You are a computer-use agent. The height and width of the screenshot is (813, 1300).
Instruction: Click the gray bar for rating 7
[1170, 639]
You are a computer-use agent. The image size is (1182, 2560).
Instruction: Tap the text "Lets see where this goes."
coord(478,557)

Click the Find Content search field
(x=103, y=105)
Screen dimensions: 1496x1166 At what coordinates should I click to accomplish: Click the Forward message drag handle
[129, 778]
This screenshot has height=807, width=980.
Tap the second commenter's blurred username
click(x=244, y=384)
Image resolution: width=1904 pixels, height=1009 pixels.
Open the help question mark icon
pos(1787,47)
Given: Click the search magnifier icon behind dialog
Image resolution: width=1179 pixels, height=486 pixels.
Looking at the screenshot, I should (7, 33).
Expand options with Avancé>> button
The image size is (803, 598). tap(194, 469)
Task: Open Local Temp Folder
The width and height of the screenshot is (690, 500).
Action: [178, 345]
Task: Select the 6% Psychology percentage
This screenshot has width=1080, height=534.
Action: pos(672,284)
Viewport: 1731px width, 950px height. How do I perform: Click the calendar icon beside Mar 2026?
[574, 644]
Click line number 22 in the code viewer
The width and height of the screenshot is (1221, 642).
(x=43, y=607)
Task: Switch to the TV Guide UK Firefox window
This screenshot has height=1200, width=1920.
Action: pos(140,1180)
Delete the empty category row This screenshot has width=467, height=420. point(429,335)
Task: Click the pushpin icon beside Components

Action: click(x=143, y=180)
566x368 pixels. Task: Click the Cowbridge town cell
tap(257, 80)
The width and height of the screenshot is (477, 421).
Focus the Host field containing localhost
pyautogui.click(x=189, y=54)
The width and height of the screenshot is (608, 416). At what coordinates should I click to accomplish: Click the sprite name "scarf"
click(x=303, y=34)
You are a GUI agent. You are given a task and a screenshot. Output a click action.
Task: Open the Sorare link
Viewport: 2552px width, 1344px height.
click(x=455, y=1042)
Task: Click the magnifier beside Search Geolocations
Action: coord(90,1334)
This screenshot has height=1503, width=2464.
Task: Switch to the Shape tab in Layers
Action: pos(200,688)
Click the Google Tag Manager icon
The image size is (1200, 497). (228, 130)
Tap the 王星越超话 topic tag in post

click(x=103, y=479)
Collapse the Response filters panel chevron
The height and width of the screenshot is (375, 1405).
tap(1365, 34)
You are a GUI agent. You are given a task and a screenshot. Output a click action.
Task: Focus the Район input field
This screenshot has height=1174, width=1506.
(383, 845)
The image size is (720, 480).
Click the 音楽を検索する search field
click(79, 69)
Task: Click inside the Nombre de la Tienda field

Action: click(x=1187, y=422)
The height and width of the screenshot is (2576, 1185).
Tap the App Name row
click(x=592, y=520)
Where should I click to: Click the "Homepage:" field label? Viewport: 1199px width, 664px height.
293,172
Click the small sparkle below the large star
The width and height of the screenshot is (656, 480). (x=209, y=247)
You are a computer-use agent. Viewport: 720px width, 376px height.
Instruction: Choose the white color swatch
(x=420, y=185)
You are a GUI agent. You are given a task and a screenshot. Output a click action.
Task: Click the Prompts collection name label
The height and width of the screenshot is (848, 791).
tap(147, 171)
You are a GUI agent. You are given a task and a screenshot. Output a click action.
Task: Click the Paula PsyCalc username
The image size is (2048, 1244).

=-=-=-=-=

Revise the data starting at the line that contains "Collapse the Response filters panel chevron" and stopping after the line that contains "Action: click(x=1187, y=422)", writing "Response settings" in place of "Response filters" and keeping everything else unchanged.

■ **Response to the task**
Collapse the Response settings panel chevron
The height and width of the screenshot is (375, 1405).
tap(1365, 34)
You are a GUI agent. You are given a task and a screenshot. Output a click action.
Task: Focus the Район input field
This screenshot has height=1174, width=1506.
(383, 845)
The image size is (720, 480).
Click the 音楽を検索する search field
click(79, 69)
Task: Click inside the Nombre de la Tienda field

Action: click(x=1187, y=422)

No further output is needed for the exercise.